### EXERCISE DETAILS
For the records below, tally the lines that contain "Given" and give only that number.

### DATA UNDER STUDY
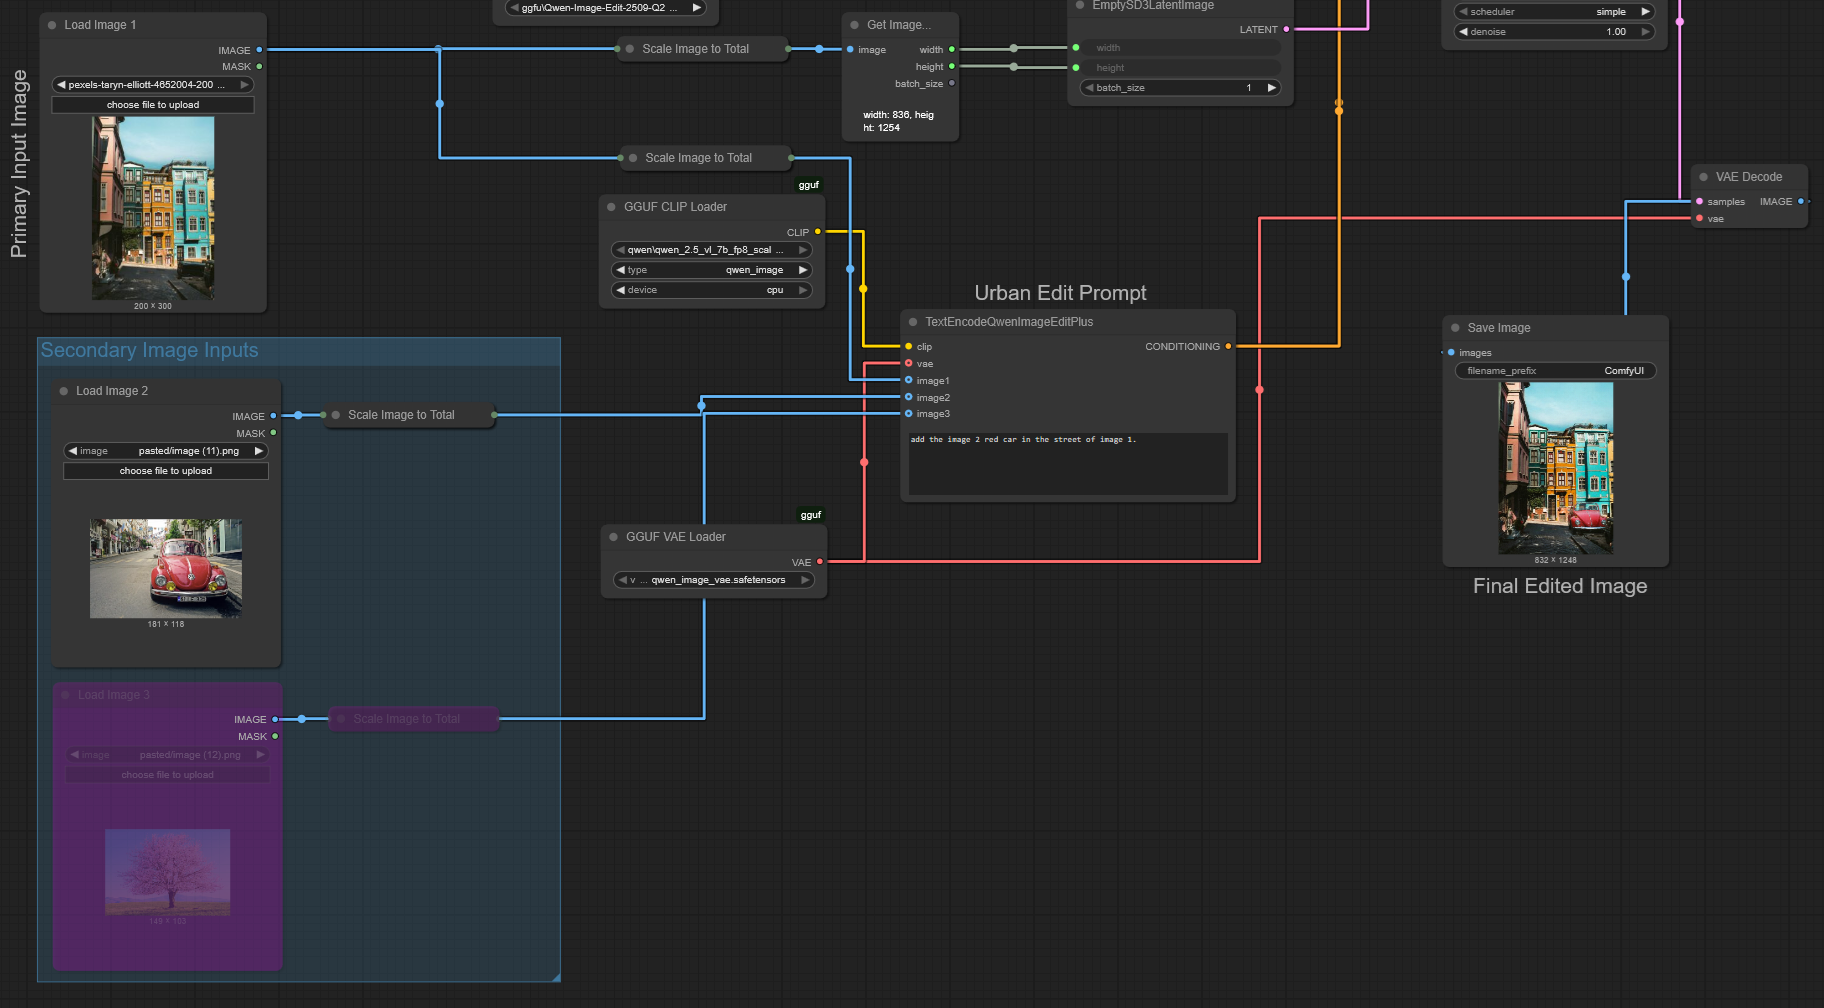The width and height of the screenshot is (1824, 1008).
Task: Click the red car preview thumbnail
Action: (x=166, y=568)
* * *
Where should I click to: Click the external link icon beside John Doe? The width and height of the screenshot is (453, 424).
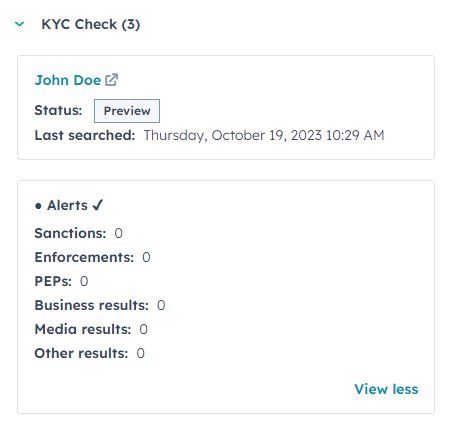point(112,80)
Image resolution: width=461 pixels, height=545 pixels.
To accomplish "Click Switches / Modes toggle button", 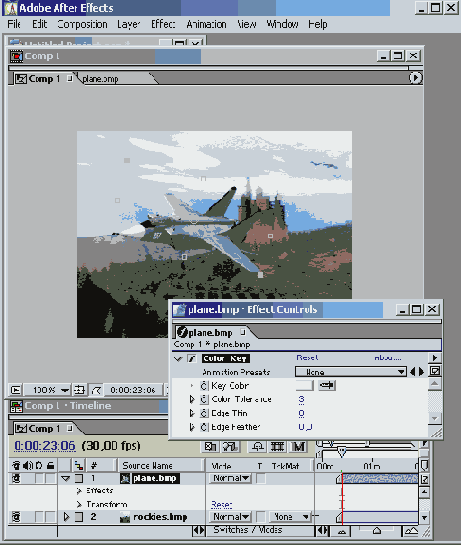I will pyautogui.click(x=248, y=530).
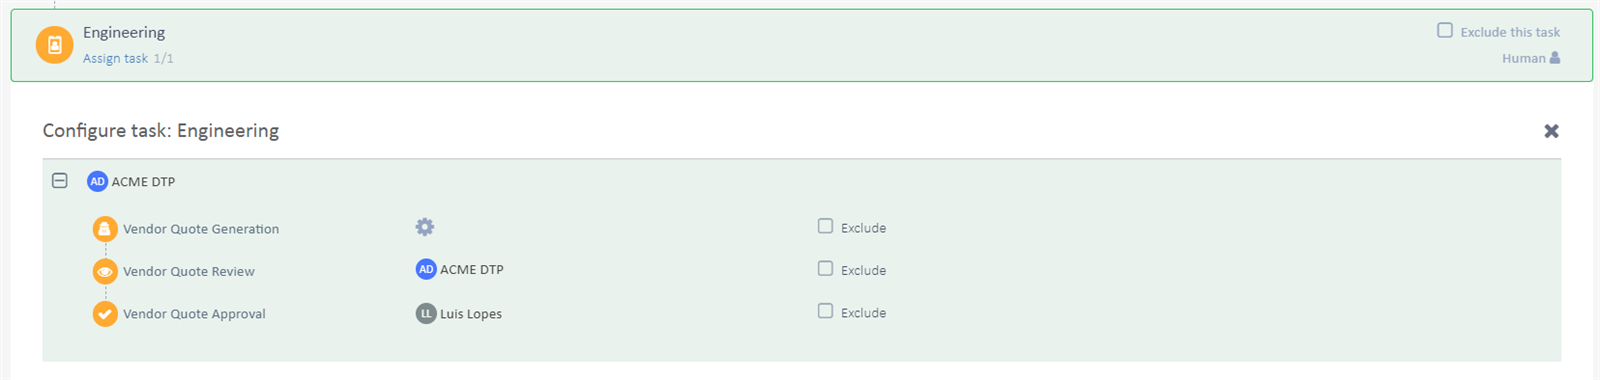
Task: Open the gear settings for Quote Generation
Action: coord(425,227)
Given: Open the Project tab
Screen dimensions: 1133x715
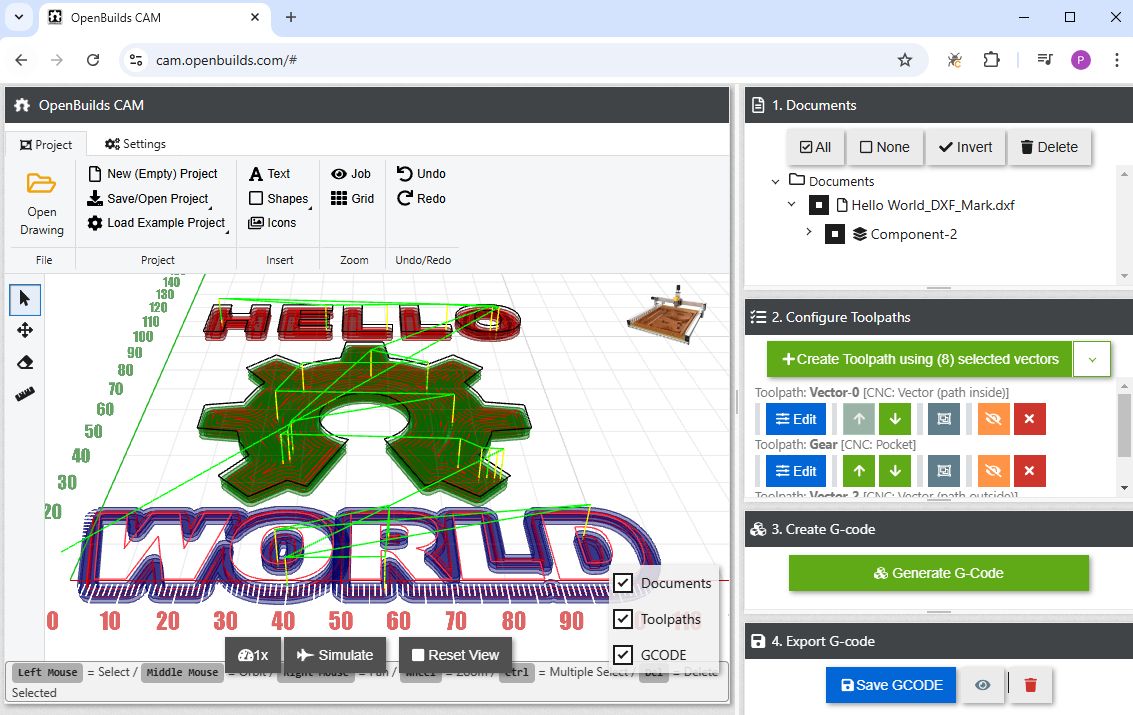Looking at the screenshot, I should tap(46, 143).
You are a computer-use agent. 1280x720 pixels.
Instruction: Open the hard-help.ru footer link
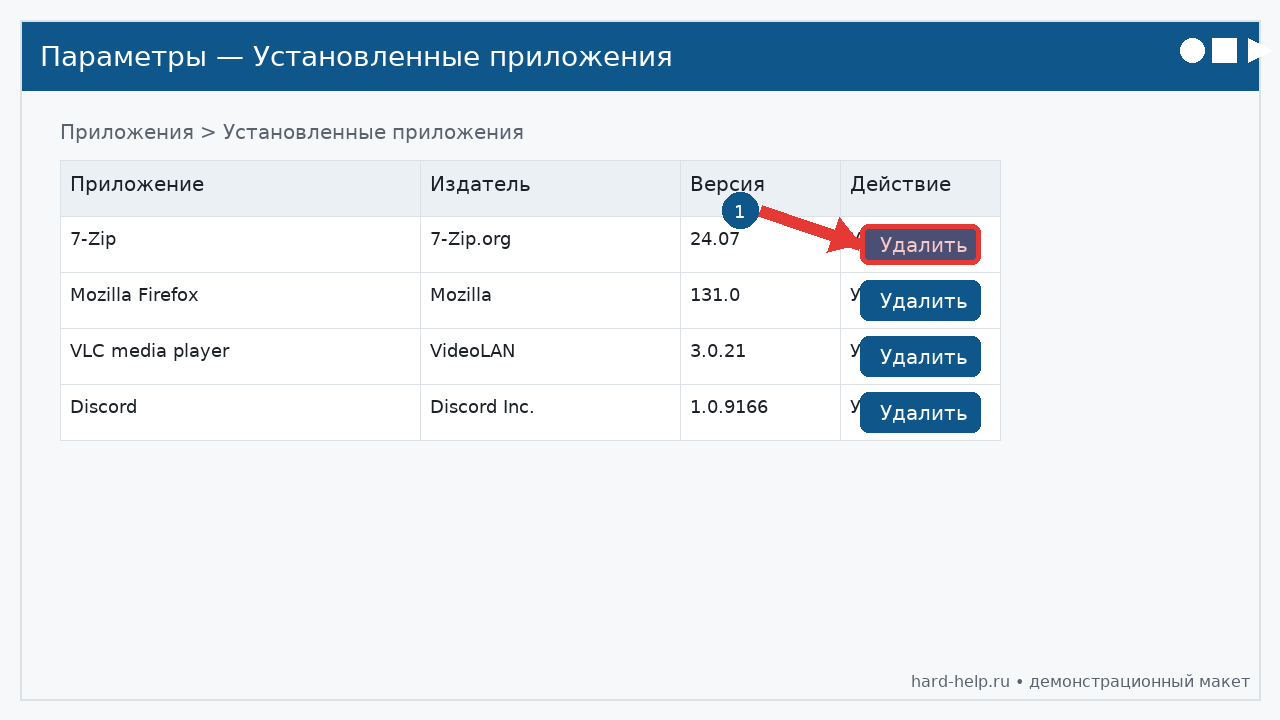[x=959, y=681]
--
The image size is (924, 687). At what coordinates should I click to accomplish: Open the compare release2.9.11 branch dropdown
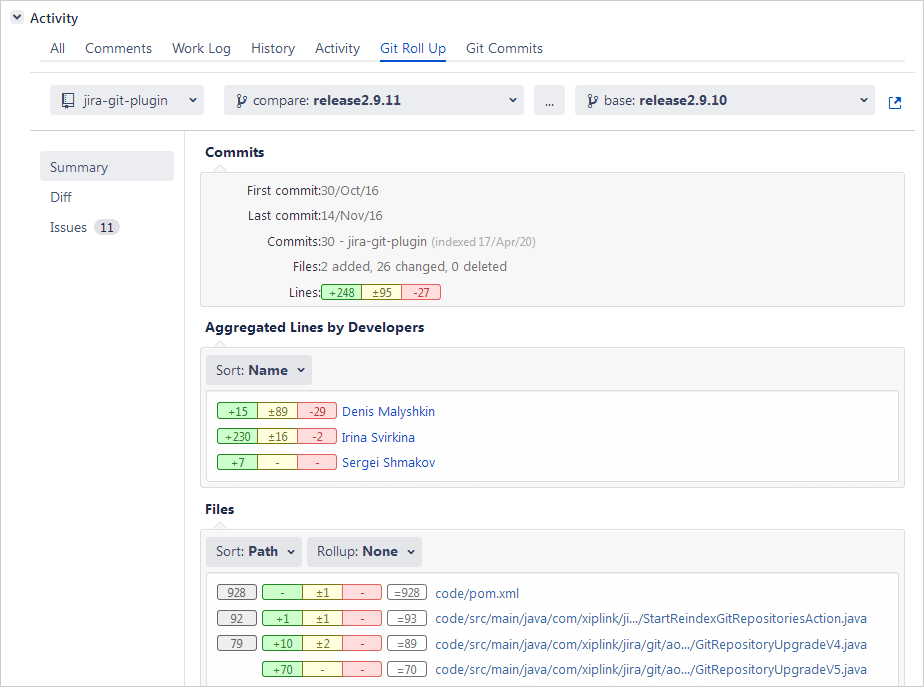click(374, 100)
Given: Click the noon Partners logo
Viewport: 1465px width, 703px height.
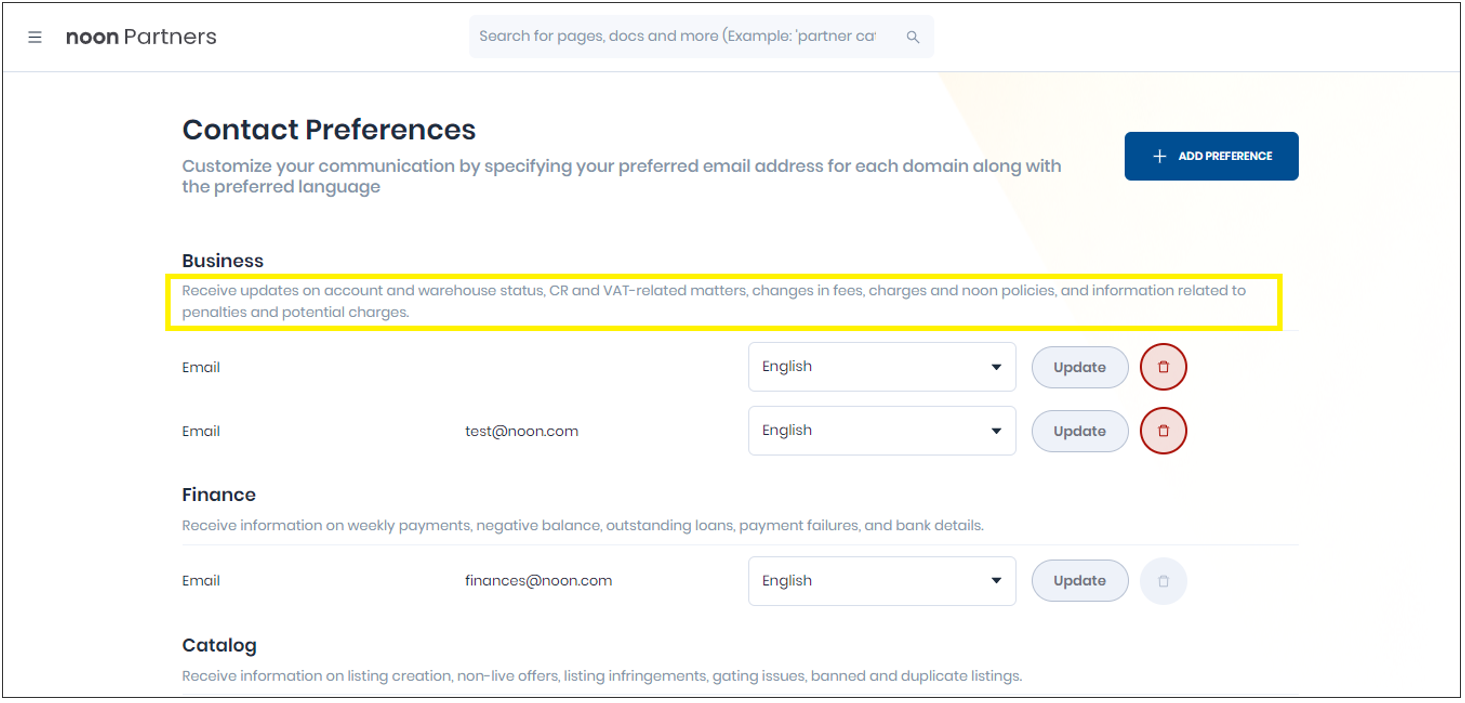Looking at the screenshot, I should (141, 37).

### COMPLETED TASK
2